Al di là della tempistica dell’eventuale ritorno alla crescita economica, il malfunzionamento della vaccinazione europea minaccia anche l’entità della ripresa.

Poiché le speranze che i vaccini si dimostrino trasformativi lasciano il posto a una comprensione più complessa dei continui rischi della pandemia, le persone potrebbero dimostrarsi più caute anche dopo che i governi consentiranno il ritorno a negozi, uffici e luoghi di intrattenimento. Le aziende che hanno capito come sostituire le chiamate Zoom per i viaggi d’affari potrebbero essere lente nel riportare i dipendenti sugli aerei. Se persiste un’avversione al rischio, ciò potrebbe limitare la crescita economica anche dopo che la pandemia sarà controllata.

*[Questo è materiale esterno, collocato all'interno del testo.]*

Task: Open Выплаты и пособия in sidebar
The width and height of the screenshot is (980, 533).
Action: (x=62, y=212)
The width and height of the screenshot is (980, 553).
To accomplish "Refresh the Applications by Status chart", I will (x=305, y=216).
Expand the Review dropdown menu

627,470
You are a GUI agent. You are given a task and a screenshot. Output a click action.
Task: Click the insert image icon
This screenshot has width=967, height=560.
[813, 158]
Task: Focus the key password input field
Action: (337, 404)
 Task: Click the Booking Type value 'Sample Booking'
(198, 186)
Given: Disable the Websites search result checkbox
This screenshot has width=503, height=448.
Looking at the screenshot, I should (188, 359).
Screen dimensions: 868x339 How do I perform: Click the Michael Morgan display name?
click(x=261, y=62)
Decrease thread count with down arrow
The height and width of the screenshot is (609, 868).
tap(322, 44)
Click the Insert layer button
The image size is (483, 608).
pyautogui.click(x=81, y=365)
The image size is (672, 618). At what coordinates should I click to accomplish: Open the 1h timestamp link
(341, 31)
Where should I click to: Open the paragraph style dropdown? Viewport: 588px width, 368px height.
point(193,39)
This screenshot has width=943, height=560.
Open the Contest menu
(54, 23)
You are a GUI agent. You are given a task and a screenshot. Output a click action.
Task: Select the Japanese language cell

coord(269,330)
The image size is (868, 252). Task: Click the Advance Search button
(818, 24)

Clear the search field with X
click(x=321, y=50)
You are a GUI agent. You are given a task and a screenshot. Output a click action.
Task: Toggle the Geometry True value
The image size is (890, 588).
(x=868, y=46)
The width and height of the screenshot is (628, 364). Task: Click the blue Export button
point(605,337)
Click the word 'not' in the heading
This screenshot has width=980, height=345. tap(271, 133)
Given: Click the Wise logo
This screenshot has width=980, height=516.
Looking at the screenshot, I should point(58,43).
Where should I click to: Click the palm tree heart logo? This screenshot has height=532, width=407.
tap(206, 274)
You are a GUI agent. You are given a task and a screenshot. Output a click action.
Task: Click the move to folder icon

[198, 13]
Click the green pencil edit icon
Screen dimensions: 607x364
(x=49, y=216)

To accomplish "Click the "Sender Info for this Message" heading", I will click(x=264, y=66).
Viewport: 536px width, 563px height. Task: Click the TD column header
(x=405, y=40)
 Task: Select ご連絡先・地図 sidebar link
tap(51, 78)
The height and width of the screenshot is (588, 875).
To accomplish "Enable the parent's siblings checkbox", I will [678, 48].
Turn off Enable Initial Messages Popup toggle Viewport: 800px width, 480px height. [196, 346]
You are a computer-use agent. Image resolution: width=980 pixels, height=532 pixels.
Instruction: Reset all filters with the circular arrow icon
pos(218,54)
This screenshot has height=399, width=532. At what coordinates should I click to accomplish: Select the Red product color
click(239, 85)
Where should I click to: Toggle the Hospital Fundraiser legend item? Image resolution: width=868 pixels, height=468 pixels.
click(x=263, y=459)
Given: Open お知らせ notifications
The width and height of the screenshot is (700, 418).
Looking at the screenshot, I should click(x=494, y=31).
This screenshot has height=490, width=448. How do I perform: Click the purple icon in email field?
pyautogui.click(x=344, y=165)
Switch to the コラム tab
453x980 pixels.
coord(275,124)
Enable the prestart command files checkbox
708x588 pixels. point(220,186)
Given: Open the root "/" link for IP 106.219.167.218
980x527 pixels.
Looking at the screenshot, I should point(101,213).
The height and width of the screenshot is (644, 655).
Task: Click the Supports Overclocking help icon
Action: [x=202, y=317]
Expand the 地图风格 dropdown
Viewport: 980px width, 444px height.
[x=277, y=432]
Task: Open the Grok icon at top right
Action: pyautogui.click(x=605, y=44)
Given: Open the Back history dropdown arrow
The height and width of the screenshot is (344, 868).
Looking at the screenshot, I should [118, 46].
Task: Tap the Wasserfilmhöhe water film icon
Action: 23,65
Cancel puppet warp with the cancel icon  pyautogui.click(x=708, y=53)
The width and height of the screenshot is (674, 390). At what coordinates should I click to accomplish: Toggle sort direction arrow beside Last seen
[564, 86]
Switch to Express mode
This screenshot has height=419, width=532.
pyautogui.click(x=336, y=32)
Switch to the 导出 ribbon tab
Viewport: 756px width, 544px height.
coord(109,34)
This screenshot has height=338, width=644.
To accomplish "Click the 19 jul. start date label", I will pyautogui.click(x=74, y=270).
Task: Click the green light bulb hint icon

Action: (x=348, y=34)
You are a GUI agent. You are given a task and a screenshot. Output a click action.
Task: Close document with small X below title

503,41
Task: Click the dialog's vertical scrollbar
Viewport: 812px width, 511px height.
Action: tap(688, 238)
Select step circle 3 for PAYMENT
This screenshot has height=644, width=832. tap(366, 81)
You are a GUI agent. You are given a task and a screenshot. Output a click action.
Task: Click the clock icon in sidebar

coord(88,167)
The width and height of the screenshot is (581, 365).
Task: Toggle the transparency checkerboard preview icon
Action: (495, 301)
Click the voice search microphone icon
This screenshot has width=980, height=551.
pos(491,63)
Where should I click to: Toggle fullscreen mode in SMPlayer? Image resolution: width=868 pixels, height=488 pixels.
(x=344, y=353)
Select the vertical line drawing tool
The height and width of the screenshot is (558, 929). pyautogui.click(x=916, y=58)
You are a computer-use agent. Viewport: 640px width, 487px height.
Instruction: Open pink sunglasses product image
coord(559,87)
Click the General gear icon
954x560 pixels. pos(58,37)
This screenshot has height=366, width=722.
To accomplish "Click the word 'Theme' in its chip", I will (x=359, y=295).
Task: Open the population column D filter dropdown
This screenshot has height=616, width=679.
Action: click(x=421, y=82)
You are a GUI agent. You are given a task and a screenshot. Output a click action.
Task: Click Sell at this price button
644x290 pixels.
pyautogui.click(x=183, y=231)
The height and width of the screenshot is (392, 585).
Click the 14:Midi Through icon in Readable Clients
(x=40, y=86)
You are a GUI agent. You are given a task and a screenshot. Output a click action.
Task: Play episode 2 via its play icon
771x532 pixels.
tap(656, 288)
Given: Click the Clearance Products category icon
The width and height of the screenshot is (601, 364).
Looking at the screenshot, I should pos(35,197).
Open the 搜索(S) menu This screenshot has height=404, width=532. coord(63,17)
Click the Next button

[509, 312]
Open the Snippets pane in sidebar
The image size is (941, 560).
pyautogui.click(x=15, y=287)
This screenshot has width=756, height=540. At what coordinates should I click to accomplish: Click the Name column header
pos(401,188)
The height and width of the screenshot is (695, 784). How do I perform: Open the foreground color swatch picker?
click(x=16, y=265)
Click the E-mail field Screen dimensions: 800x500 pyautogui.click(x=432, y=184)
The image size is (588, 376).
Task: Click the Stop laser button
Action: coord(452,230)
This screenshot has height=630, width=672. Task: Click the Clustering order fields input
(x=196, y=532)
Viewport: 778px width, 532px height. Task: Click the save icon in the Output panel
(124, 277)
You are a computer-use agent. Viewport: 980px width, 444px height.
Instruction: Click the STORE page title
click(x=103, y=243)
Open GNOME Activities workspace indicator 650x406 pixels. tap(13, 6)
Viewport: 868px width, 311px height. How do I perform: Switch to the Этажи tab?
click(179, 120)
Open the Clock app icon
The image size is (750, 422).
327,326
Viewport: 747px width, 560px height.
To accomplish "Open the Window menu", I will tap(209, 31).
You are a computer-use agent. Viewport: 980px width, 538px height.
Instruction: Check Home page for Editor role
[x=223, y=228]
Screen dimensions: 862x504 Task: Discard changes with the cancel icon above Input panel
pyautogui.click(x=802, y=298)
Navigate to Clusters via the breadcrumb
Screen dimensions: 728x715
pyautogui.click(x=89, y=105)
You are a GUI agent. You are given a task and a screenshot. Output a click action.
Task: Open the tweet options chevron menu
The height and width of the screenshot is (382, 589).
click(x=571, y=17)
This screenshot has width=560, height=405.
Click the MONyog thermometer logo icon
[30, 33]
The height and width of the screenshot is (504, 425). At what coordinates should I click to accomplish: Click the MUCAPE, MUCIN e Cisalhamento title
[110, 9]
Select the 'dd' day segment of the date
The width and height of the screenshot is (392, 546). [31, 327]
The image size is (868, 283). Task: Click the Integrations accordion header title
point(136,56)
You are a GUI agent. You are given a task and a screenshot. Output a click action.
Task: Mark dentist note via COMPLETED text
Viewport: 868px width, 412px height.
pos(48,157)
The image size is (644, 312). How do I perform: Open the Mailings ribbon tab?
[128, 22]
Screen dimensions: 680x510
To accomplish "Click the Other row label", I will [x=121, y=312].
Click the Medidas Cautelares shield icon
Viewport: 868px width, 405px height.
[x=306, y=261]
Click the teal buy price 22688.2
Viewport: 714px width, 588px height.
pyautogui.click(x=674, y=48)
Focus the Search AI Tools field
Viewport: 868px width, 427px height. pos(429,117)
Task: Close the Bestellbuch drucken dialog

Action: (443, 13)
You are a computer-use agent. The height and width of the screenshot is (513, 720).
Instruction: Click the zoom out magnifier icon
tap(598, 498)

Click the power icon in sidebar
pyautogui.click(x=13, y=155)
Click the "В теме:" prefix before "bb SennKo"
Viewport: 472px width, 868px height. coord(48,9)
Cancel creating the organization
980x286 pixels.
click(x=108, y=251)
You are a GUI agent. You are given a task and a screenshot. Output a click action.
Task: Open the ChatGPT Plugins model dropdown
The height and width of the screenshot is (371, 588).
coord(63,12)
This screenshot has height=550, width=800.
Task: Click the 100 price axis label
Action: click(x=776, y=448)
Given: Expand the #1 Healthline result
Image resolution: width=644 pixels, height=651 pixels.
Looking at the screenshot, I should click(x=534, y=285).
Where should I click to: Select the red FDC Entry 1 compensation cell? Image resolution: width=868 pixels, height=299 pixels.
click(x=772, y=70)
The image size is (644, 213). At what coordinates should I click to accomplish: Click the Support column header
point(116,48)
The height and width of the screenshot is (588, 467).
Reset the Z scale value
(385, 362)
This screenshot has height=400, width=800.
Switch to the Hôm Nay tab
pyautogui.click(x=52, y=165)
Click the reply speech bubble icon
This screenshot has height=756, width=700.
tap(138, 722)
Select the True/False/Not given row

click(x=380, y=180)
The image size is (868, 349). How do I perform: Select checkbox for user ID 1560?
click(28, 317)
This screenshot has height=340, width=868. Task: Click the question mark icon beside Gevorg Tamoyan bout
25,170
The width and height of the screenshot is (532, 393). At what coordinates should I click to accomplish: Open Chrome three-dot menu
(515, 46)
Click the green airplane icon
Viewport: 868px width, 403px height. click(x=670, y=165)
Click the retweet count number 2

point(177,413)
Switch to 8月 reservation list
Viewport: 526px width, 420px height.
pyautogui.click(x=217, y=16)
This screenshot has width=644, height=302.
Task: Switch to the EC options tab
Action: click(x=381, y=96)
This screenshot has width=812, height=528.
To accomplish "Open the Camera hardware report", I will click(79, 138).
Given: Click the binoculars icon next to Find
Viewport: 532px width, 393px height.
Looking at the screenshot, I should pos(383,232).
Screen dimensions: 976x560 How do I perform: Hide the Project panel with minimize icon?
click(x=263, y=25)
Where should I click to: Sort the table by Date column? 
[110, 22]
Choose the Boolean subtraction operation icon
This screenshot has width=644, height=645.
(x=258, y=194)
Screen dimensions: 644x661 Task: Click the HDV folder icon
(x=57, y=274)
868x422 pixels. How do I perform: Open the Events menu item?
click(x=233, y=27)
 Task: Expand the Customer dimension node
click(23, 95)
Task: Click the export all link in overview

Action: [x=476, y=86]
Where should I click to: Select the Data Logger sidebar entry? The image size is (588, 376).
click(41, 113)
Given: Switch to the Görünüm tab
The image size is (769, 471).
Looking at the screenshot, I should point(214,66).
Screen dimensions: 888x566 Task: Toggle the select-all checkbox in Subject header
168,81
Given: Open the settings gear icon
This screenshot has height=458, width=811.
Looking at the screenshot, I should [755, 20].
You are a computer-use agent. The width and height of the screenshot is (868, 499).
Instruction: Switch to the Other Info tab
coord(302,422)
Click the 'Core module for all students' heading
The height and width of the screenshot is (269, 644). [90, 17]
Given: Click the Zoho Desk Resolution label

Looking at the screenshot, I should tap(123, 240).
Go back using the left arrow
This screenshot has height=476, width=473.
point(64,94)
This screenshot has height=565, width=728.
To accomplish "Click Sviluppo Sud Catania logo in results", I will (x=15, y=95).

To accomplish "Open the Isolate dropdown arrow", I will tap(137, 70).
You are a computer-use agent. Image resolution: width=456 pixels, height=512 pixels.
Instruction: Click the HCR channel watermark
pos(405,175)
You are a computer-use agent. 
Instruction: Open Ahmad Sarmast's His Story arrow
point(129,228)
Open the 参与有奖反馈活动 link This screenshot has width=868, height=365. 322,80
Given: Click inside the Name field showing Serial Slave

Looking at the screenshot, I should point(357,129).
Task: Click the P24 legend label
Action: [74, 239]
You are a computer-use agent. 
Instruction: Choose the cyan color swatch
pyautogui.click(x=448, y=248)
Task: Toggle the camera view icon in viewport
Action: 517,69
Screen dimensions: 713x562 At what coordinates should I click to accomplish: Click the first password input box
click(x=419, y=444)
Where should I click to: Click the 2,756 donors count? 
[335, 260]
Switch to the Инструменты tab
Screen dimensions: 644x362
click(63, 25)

Alla fine, tuttavia, i vaccini troveranno la loro strada nelle armi europee e il tasso di infezione crollerà, consentendo un ritorno in luoghi ora evitati come vettori del virus.

“Sono diffidente nel dire che torneremo alla normalità, perché è abbastanza difficile definire cosa sia normale”, ha detto il signor Dvorak. “Ma penso sia ragionevole presumere che i consumatori riprenderanno i loro modelli di spesa”.